2. Data Product Ownership: Data Mesh promotes the concept of data product ownership, where domain teams are accountable for the end-to-end lifecycle of their data products. This includes data discovery, data quality monitoring, data access, and API management.
3. Federated Data Governance: Rather than relying solely on centralised data governance, Data Mesh advocates for federated data governance. This approach allows domain teams to establish their own governance processes, standards, and policies while aligning with broader organisational guidelines.

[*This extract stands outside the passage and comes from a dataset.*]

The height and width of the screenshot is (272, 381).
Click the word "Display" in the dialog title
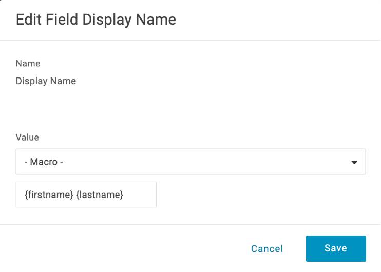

Benefits of adopting a Data Mesh approach include:
1. Increased Autonomy and Agility: Data Mesh empowers domain teams to have ownership and control over their data products, allowing them to make quick decisions, experiment, and iterate. This distributed approach fosters agility and responsiveness to changing business requirements.
2. Improved Data Quality and Usability: With data product ownership, domain teams are more invested in ensuring the quality, reliability, and usability of their data products. This results in improved data quality, as domain experts have the contextual knowledge and domain-specific expertise to curate and maintain high-quality data.
3. Scalable Data Architecture: Data Mesh’s decentralised nature enables organisations to scale their data infrastructure by adding or modifying domain-specific platforms as needed. This flexibility supports the growing diversity and complexity of data sources and processing requirements.
4. Enhanced Collaboration and Innovation: Data Mesh promotes a culture of collaboration and knowledge sharing among domain teams. By enabling domain experts to work closely with data, insights and innovations are more likely to emerge, fostering a culture of continuous improvement and learning.
Considerations and Implications:
1. Organisational Complexity: Implementing a modern data platform requires organisations to establish a centralised infrastructure, develop data governance frameworks, and ensure data quality and security across the board. On the other hand, Data Mesh introduces a distributed model that requires careful coordination, communication, and shared understanding of data standards and practices.
2. Skill Sets and Roles: Modern data platforms often rely on specialised roles, such as data engineers and data architects, to design and maintain the centralised infrastructure. Data Mesh demands a shift towards domain-oriented roles, where domain experts become responsible for managing data within their specific areas of expertise. This transition necessitates upskilling and the creation of new roles, such as data product owners.
3. Collaboration and Communication: Modern Data Platforms promote centralised collaboration and communication channels, as teams work within a shared infrastructure. Data Mesh, however, encourages cross-domain collaboration, communication, and the establishment of well-defined interfaces and APIs to enable data exchange and interoperability.
4. Scalability and Cost Consolidation: Data Mesh offers opportunities for cost consolidation, as domain teams take ownership of their data products and associated costs. By distributing data responsibilities, organisations can optimise resource allocation, avoid duplication of efforts, and achieve cost efficiencies.
Conclusion:
In summary, the differences between Data Mesh and Modern Data Platforms lie in their architectural design, ownership and governance models, cultural implications, and impact on organisational scalability and collaboration.
While Modern Data Platform’s provide centralised infrastructures that promote standardisation, governance, and scalability, Data Mesh favours decentralisation, autonomy, and domain-oriented ownership. The choice between these approaches depends on an organisation’s specific needs, cultural readiness, and data management goals. By understanding the differences between Data Mesh and modern data platforms, organisations can make informed decisions regarding their data management strategies and harness the full potential of their data assets.